Warm-Up & Mobility
The 5-Minute Pre-Game Warm-Up Every Player Needs
Why 5 Minutes Can Save Your Season
We get it — you're excited to play. The court is open, your partner is ready, and you just want to start hitting. But those 5 minutes of warm-up might be the most important minutes of your entire session.
Cold muscles and tendons are:
- 40% more likely to strain
- Less responsive (slower reaction time)
- More susceptible to vibration damage
The 5-Minute Routine
Minutes 1-2: Get the Blood Moving
- Brisk walk around the court (2 laps)
- High knees in place (20 reps)
- Butt kicks in place (20 reps)
- Arm circles forward (10 large, 10 small)
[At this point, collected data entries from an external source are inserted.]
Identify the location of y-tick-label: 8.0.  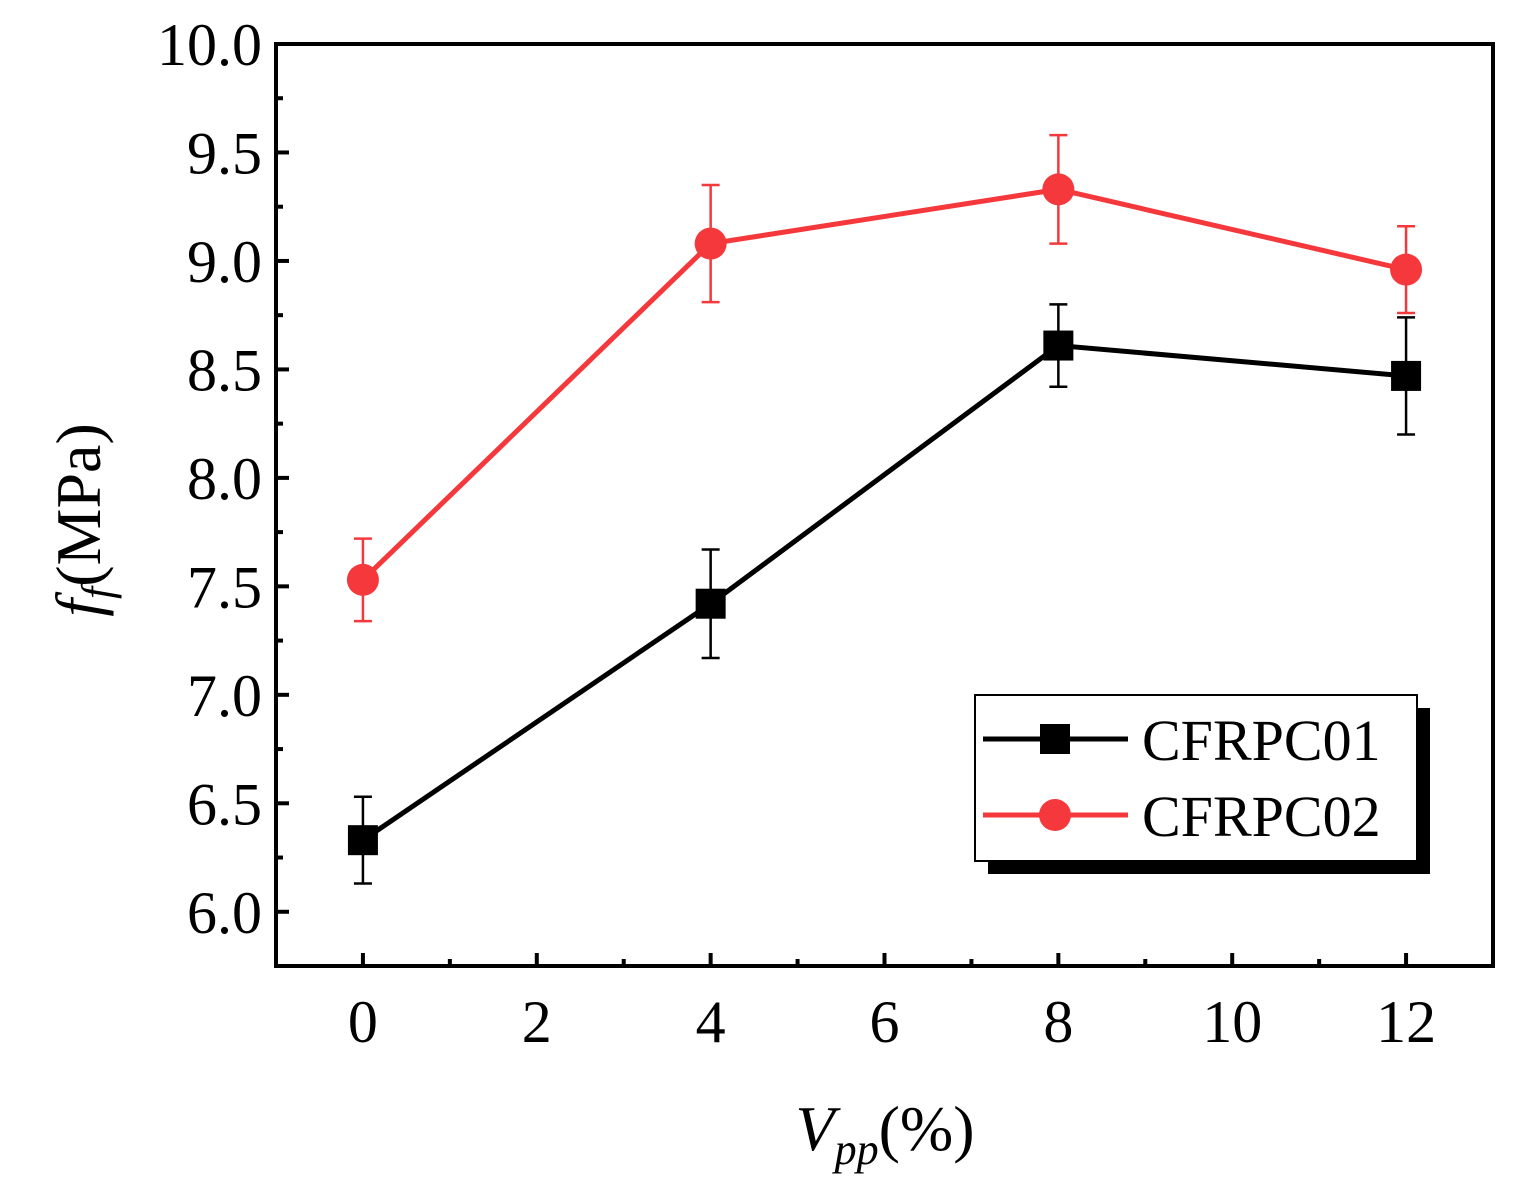
(224, 479).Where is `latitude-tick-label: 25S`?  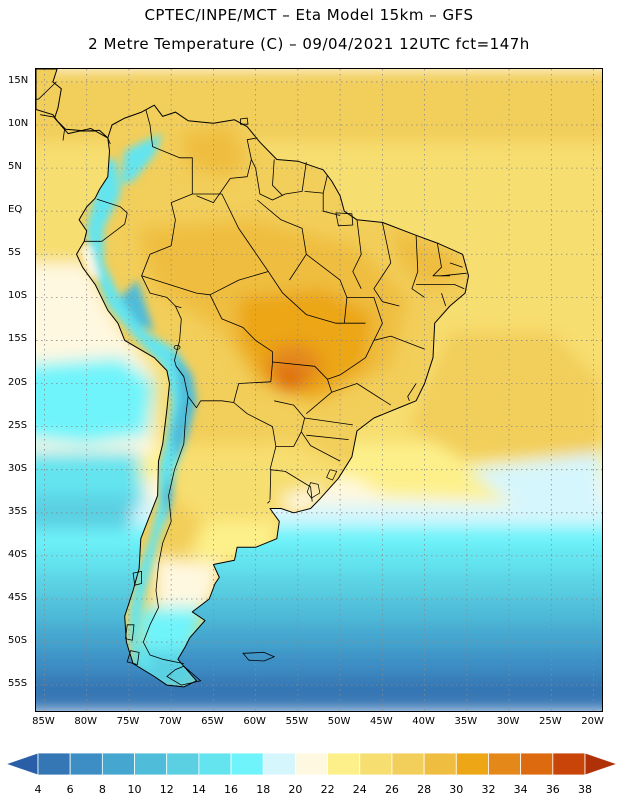 latitude-tick-label: 25S is located at coordinates (18, 425).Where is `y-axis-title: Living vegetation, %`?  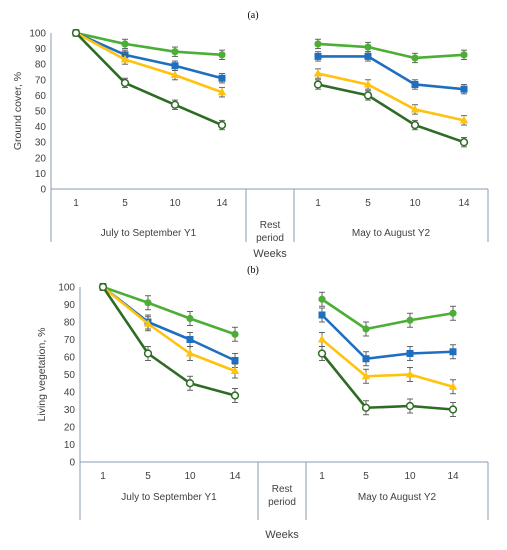 y-axis-title: Living vegetation, % is located at coordinates (42, 375).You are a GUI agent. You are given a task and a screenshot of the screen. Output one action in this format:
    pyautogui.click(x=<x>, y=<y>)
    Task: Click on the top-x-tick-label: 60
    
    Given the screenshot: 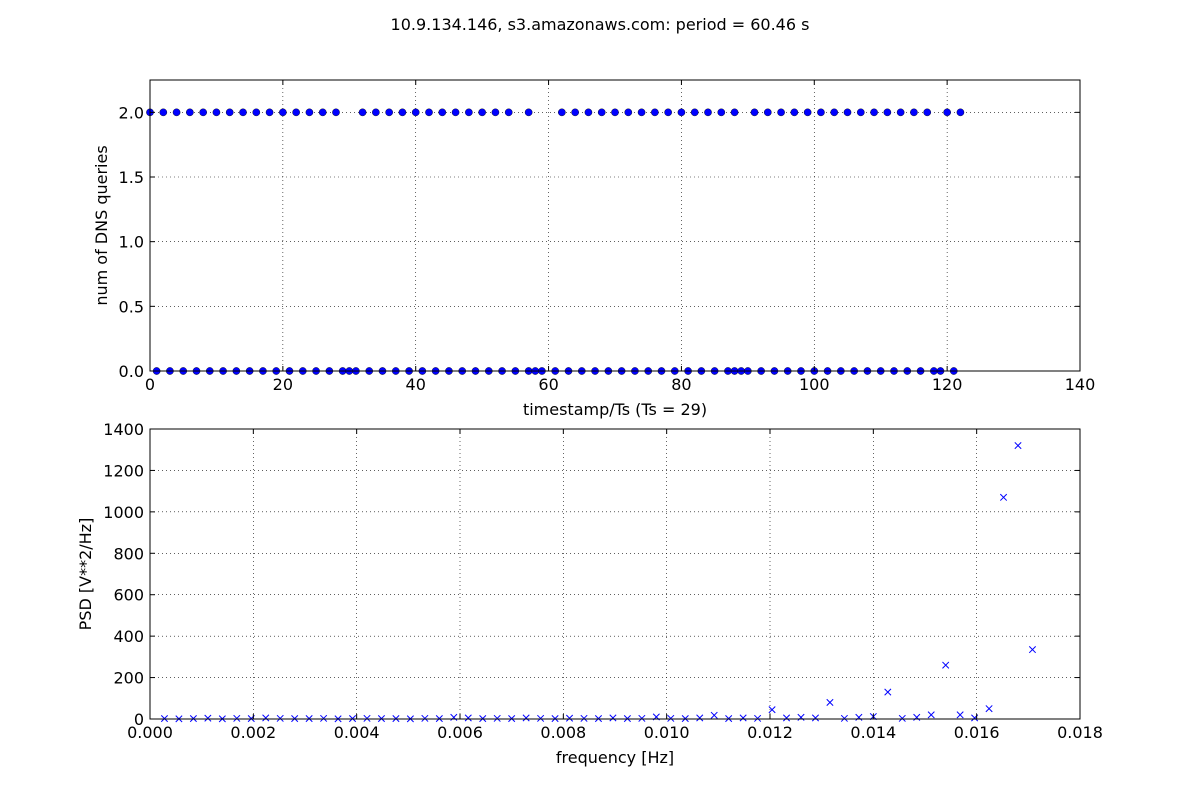 What is the action you would take?
    pyautogui.click(x=548, y=384)
    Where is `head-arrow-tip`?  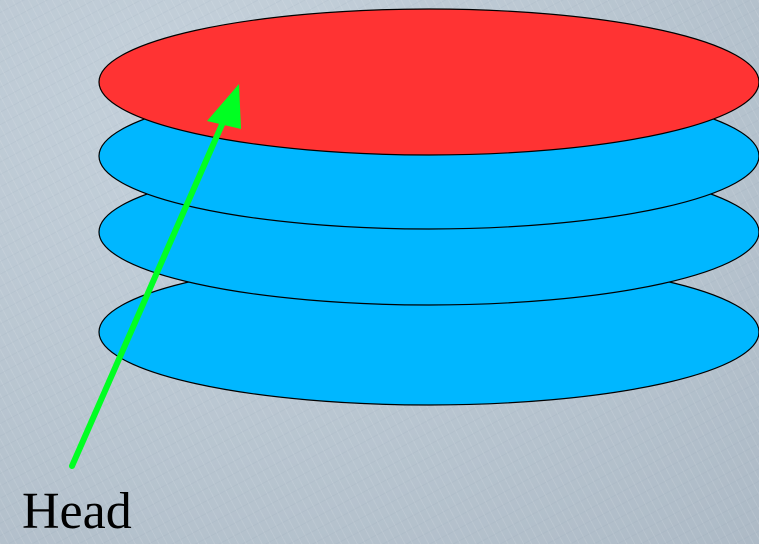
head-arrow-tip is located at coordinates (224, 106).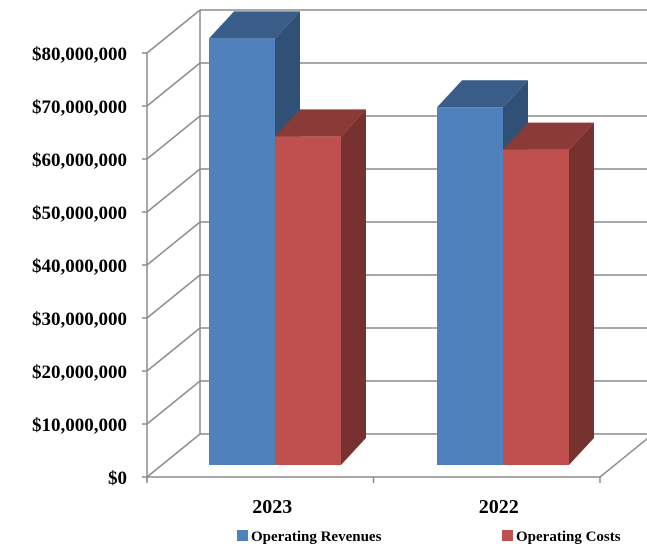 The width and height of the screenshot is (647, 547). I want to click on y-tick-label: $0, so click(118, 478).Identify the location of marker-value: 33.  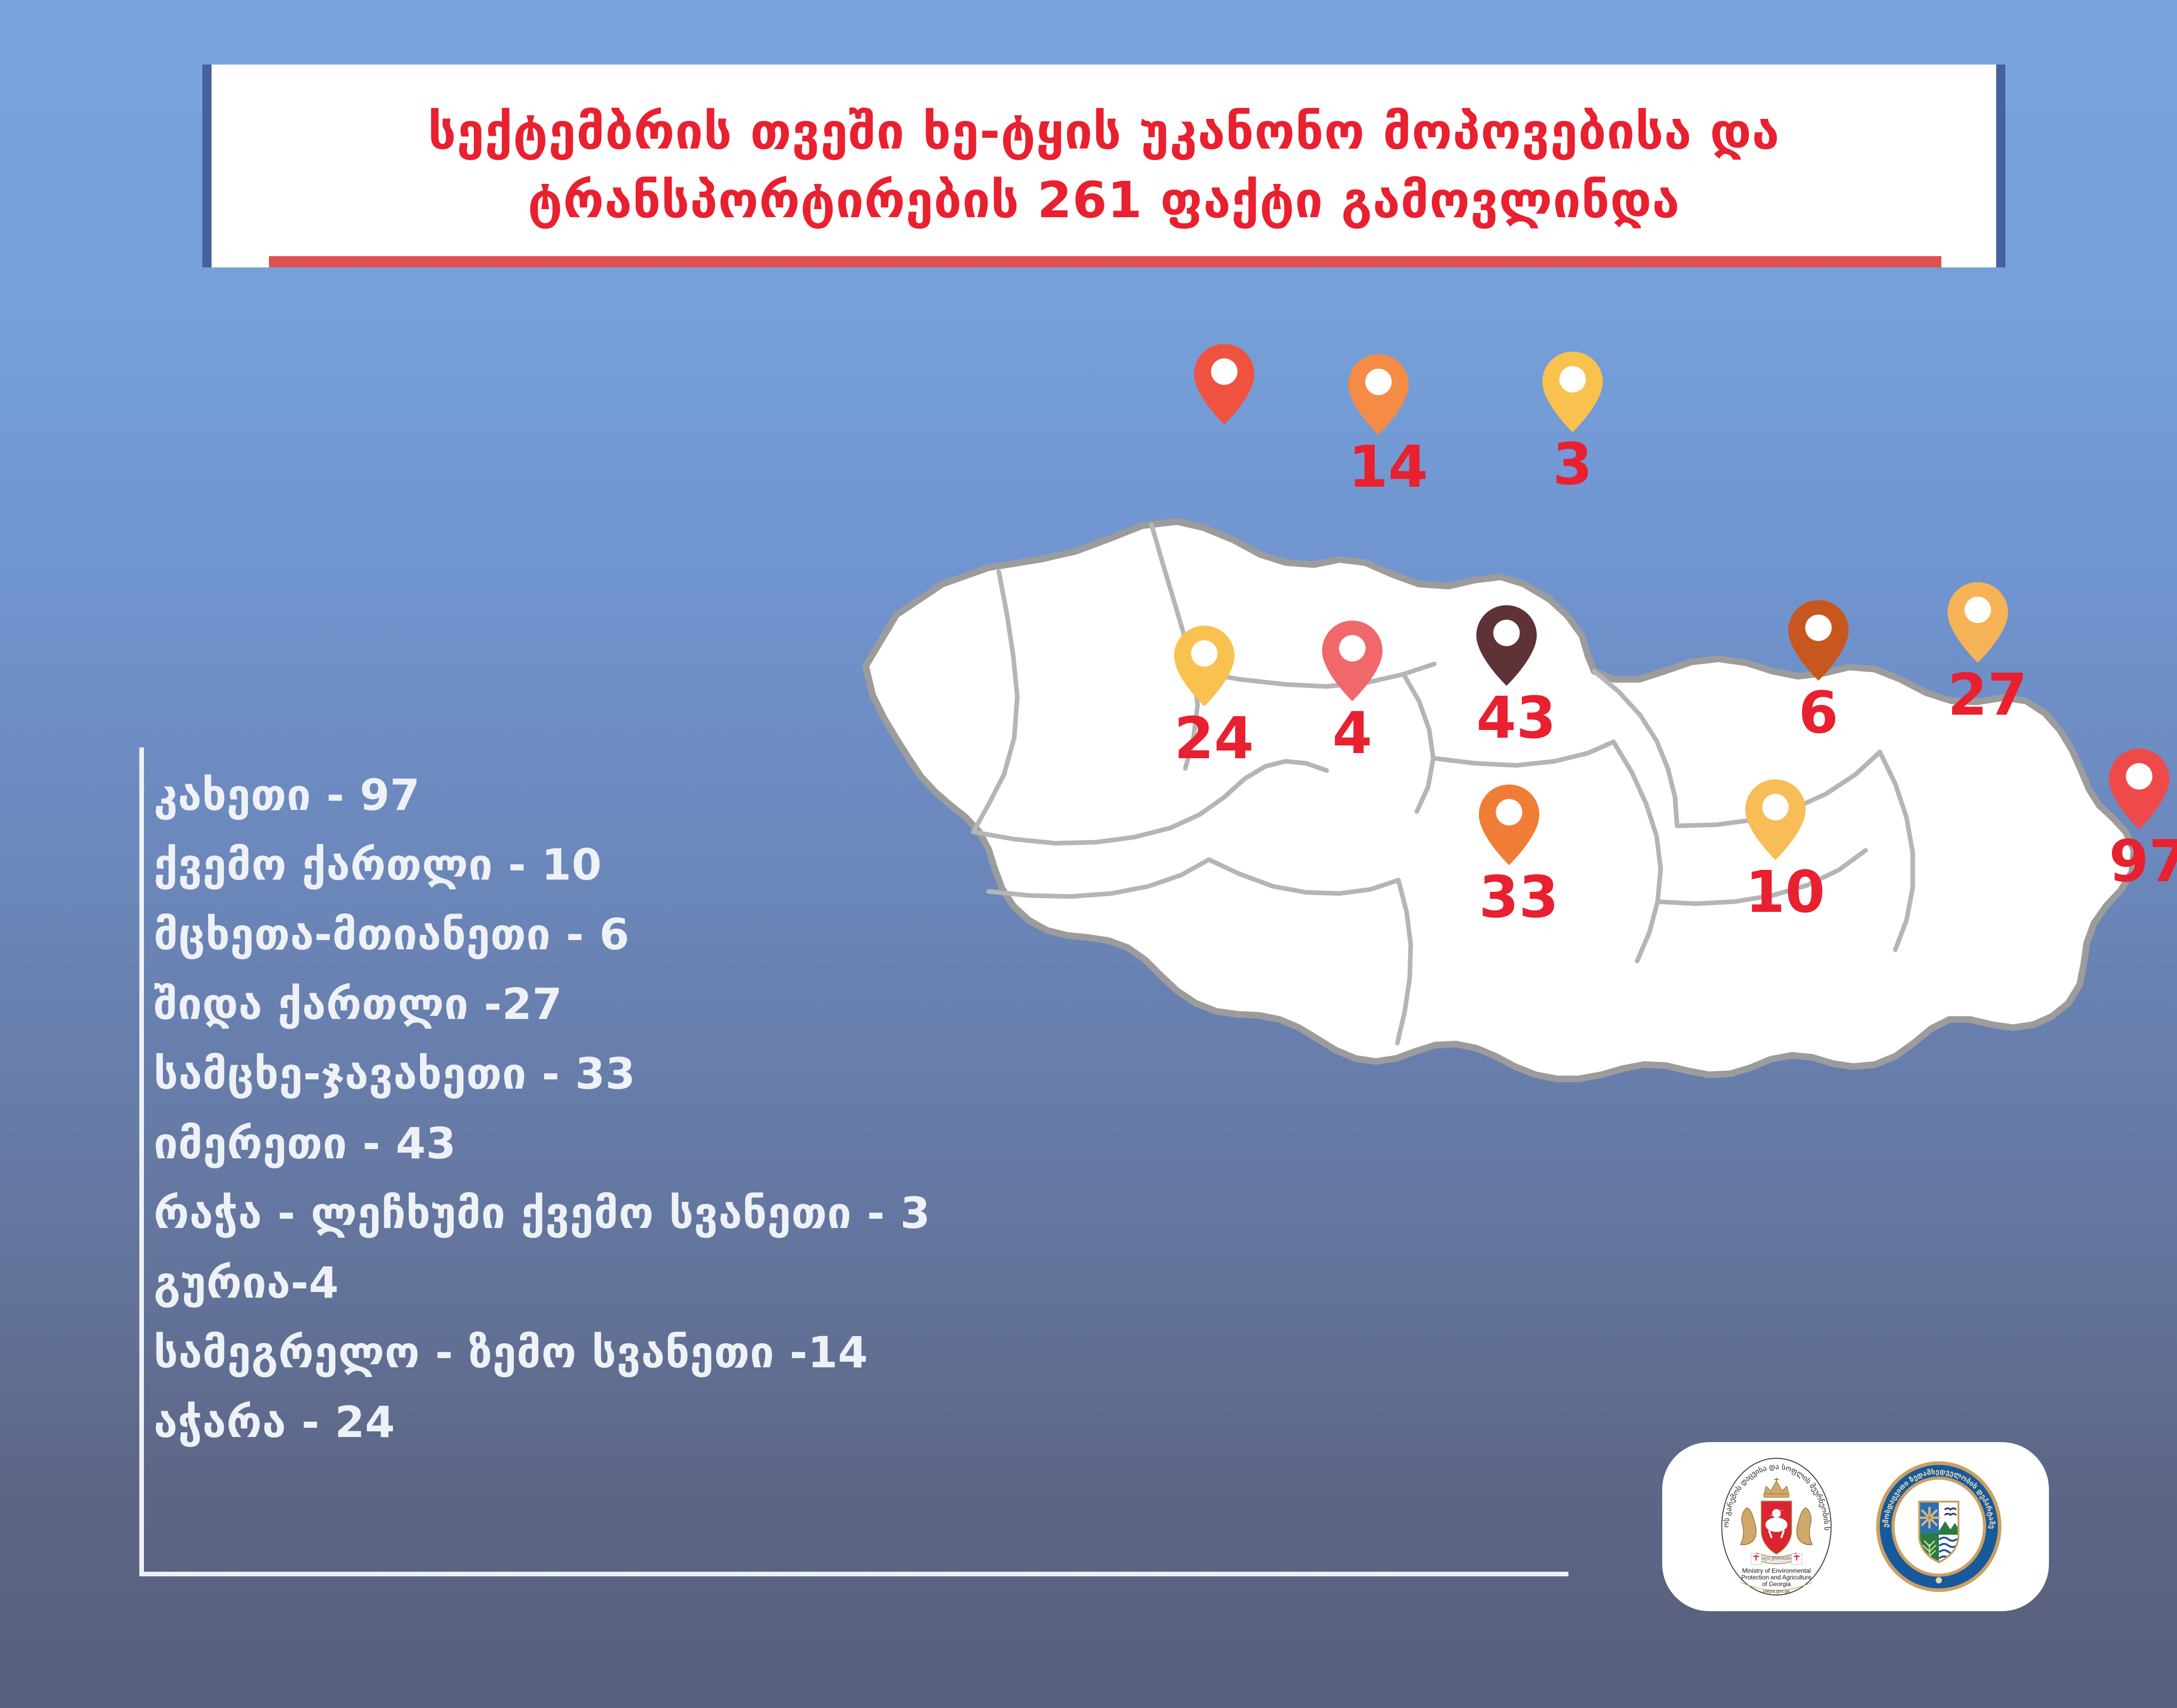
(1519, 897).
- Arm circles backward (10 large, 10 small)
- Shoulder shrugs (10 reps)
- Wrist circles (10 each direction)
- Leg swings forward/back (10 each leg)
- Leg swings side to side (10 each leg)
- Walking lunges (6 each side)
- Lateral shuffles (court width x 2)
- Shadow swings (forehand and backhand, 10 each)
- Ready position bounces (15 seconds)
- Soft dink rallies with partner (30 seconds)
Modify for Your Needs
If you have elbow concerns: Add forearm pronation/supination stretches and wrist extensions.
If you have knee concerns: Add wall sits (15 seconds) and quarter squats.
If you have shoulder concerns: Add band pull-aparts and wall slides.
Make It a Habit
The best warm-up is the one you actually do. Set a rule: no one picks up a paddle until the warm-up is complete. Your future self will thank you.
This content is for educational purposes only and is not a substitute for professional medical advice, diagnosis, or treatment. Always seek the advice of a qualified healthcare provider with any questions about a medical condition.